### Material shown
++++++++++
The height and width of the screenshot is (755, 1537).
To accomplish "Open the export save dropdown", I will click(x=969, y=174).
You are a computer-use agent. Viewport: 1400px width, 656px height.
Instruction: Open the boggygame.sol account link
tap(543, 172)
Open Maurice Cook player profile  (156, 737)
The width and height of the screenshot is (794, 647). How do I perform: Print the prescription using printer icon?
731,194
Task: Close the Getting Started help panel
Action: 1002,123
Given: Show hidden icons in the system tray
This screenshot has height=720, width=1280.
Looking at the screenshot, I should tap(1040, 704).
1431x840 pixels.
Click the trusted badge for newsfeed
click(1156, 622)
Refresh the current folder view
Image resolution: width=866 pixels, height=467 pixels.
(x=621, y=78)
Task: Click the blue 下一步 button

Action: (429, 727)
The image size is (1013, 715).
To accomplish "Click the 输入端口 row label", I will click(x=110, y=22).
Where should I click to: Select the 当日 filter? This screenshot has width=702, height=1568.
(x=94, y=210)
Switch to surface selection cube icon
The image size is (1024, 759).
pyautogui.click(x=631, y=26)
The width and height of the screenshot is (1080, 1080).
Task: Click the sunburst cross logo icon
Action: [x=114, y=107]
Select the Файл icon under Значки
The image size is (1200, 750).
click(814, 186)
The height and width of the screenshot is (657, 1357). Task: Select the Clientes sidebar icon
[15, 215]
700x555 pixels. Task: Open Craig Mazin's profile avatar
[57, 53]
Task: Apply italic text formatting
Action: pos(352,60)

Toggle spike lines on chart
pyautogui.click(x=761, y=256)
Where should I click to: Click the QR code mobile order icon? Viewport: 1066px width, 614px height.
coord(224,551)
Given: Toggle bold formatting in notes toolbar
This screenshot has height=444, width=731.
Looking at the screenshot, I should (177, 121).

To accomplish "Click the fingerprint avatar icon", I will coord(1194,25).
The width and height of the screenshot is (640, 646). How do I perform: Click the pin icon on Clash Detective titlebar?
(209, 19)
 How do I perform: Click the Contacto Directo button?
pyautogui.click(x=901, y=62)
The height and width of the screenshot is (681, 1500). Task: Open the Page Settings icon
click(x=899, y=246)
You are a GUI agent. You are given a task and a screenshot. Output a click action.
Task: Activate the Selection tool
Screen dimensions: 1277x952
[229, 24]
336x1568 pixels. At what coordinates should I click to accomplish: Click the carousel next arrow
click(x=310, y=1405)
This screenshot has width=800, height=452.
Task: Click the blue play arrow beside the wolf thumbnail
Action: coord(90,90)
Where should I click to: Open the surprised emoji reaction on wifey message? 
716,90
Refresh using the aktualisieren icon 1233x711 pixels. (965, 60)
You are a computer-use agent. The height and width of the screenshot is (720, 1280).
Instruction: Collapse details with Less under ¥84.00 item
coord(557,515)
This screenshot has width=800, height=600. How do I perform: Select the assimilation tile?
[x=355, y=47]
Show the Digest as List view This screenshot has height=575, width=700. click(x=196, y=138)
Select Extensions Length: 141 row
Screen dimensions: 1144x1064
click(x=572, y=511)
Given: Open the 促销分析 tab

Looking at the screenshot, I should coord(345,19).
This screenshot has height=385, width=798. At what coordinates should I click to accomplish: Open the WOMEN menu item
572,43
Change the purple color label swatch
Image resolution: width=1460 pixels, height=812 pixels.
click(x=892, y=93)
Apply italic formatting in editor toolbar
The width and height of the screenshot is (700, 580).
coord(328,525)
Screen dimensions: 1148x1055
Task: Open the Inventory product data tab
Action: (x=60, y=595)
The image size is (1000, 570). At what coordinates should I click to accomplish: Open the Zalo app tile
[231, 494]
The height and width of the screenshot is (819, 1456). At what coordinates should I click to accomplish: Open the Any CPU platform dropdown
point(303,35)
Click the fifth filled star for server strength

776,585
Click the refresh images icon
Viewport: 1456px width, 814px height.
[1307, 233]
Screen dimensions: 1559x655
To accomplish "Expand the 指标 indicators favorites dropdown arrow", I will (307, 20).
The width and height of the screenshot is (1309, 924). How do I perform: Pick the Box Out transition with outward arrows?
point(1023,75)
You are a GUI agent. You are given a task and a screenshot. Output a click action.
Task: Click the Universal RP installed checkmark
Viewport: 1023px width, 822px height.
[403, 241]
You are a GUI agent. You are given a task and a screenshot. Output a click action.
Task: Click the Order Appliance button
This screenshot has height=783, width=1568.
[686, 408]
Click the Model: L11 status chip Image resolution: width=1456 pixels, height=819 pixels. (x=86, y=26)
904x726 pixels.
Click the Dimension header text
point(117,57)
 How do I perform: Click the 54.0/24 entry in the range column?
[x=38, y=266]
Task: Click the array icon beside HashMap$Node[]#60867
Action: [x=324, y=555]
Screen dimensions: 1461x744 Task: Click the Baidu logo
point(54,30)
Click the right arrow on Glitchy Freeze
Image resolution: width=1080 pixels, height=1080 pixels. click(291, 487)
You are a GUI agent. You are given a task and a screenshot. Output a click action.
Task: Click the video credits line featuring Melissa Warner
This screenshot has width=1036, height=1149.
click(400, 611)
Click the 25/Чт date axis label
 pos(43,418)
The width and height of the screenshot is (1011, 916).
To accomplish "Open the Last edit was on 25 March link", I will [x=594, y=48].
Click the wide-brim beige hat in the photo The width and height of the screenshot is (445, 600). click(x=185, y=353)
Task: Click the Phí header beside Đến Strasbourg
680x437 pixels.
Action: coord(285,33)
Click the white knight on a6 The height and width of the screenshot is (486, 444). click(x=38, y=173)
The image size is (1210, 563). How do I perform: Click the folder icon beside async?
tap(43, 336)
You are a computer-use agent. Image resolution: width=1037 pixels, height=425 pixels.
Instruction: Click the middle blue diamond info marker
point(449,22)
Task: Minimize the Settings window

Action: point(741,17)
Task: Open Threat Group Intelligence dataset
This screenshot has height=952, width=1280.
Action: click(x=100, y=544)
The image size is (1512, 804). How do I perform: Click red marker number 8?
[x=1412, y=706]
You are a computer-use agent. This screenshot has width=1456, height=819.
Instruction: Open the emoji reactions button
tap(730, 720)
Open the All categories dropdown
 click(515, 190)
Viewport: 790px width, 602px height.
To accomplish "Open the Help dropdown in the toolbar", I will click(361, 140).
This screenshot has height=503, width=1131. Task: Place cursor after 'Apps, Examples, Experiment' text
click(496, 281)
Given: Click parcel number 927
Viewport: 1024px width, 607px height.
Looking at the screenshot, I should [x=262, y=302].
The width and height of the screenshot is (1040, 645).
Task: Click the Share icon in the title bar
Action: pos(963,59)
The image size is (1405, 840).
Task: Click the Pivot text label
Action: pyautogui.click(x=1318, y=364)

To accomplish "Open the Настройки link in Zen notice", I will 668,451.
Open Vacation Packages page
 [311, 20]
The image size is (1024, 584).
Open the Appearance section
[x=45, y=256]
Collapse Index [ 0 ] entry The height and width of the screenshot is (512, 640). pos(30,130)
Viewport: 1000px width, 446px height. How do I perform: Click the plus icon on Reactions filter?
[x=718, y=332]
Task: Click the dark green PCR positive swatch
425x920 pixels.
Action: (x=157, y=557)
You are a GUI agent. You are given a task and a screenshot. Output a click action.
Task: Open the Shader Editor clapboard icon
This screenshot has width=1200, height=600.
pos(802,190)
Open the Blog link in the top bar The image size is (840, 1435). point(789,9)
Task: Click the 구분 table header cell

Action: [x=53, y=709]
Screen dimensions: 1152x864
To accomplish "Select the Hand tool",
++++++++++
### Stated task
Copy the records from the line with "I will 668,451." up to and including the line with "Open the Blog", swapping "Appearance" for "Privacy" and leaving everything else unchanged.

### Reply to the task
To accomplish "Open the Настройки link in Zen notice", I will 668,451.
Open Vacation Packages page
 [311, 20]
The image size is (1024, 584).
Open the Privacy section
[x=45, y=256]
Collapse Index [ 0 ] entry The height and width of the screenshot is (512, 640). pos(30,130)
Viewport: 1000px width, 446px height. How do I perform: Click the plus icon on Reactions filter?
[x=718, y=332]
Task: Click the dark green PCR positive swatch
425x920 pixels.
Action: (x=157, y=557)
You are a GUI agent. You are given a task and a screenshot. Output a click action.
Task: Open the Shader Editor clapboard icon
This screenshot has width=1200, height=600.
pos(802,190)
Open the Blog link in the top bar The image size is (840, 1435). point(789,9)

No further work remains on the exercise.